In a function call, function parameters are initialized using copy-initialization from the function arguments. The following statements initialize a variable using the same rules that your examples initialize the parameter of f :

Foo<> x = {};        // Example 2
Foo<> x = {5, 3};    // Example 3
Foo<> x = {5, 3.8};  // Example 4

[1] and, in short, if the function parameter is neither std::initializer_list<T> nor T[n]

Answer 2

Is there a way to make third and fourth compile?

I think there is no way to change f or Foo to make your fourth example compile.
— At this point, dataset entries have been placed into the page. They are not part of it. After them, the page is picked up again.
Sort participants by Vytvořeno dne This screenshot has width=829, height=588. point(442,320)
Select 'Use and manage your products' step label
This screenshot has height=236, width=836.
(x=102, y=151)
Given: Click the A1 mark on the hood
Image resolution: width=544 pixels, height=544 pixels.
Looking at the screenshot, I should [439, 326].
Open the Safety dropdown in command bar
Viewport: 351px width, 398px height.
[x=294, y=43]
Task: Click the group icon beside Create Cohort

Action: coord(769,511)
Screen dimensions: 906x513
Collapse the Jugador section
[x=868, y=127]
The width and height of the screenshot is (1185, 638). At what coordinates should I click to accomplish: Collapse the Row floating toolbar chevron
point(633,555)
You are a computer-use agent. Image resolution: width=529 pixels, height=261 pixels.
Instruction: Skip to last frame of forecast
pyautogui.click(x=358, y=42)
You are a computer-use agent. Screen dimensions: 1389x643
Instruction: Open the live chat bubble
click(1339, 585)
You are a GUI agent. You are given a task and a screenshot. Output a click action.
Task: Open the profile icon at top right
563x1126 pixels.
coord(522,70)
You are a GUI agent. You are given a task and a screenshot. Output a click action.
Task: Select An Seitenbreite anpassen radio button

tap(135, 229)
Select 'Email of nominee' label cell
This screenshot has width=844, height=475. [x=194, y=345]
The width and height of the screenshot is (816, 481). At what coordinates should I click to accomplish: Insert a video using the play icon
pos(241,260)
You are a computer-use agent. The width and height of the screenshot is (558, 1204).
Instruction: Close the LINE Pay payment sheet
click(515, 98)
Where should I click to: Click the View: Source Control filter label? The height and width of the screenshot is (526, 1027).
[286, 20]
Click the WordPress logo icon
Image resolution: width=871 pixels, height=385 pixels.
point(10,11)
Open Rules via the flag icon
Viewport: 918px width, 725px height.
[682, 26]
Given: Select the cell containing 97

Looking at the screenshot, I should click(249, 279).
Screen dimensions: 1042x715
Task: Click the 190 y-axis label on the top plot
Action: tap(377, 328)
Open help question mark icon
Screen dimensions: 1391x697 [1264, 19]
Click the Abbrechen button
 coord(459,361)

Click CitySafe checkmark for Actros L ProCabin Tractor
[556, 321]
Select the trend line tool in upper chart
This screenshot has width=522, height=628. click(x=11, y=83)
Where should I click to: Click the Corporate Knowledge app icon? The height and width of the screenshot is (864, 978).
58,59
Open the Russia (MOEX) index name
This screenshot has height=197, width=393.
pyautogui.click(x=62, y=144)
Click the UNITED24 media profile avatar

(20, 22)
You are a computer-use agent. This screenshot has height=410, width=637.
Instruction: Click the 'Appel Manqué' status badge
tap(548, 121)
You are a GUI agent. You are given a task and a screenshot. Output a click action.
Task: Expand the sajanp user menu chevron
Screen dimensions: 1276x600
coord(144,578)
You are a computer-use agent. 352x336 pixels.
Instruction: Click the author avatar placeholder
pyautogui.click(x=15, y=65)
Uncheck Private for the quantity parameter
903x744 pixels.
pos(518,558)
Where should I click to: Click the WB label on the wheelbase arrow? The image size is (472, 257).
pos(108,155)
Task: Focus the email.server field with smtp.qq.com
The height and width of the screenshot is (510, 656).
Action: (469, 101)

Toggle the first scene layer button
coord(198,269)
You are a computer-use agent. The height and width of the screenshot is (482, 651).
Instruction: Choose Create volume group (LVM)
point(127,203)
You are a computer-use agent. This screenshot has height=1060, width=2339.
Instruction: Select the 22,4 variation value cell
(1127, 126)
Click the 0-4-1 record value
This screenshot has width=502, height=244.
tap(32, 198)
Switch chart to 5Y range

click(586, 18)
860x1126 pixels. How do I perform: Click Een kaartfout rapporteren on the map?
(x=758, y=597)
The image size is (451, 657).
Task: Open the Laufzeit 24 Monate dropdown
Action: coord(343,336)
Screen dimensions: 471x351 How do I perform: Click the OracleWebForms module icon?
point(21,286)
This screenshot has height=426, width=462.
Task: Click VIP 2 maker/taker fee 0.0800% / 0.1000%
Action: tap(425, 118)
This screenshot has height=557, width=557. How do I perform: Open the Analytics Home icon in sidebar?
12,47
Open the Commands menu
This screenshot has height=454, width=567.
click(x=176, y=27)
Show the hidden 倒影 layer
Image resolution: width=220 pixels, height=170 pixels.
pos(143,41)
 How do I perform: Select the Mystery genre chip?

To make your third example compile, you can add an overload of f which takes an array:

#include <cstddef>
#include <utility>

#define EXPLICIT_TEMPLATE_ARGUMENTS 1
//#define EXPLICIT_TEMPLATE_ARGUMENTS 0

#if EXPLICIT_TEMPLATE_ARGUMENTS
template<class T, std::size_t>
struct identity {
    using type = T;
};
#endif

template<class ...As>
struct Foo {
    Foo(As...);
};

template<class ...As>
void f(Foo<As...>);

template<class A, std::size_t N, std::size_t ...Indexes>
void f_helper(A const (&as)[N], std::index_sequence<Indexes...>) {
    static_assert(N == sizeof...(Indexes));
#if EXPLICIT_TEMPLATE_ARGUMENTS
    // Example pack expansions:
    // return f<>(Foo<>{});
    // return f<A>(Foo<A>{as[0]});
    // return f<A, A>(Foo<A, A>{as[0], as[1]});
    return f<typename identity<A, Indexes>::type...>(Foo<typename identity<A, Indexes>::type...>{as[Indexes]...});
#else
    // Example pack expansions:
    // return f(Foo{});
    // return f(Foo{as[0]});
    // return f(Foo{as[0], as[1]});
    return f(Foo{as[Indexes]...});
#endif
}

// Call as: f({x, y, z})
template<class A, std::size_t N>
void f(A const (&as)[N]) {
    return f_helper<A, N>(as, std::make_index_sequence<N>());
}

int main() {
  f(Foo{5, 3.f}); // 1) compile
  f({}); // 2) compile
  f({5, 3}); // 3) compile (was: error)
  f({5, 3.8}); // 4) error

  return 0;
}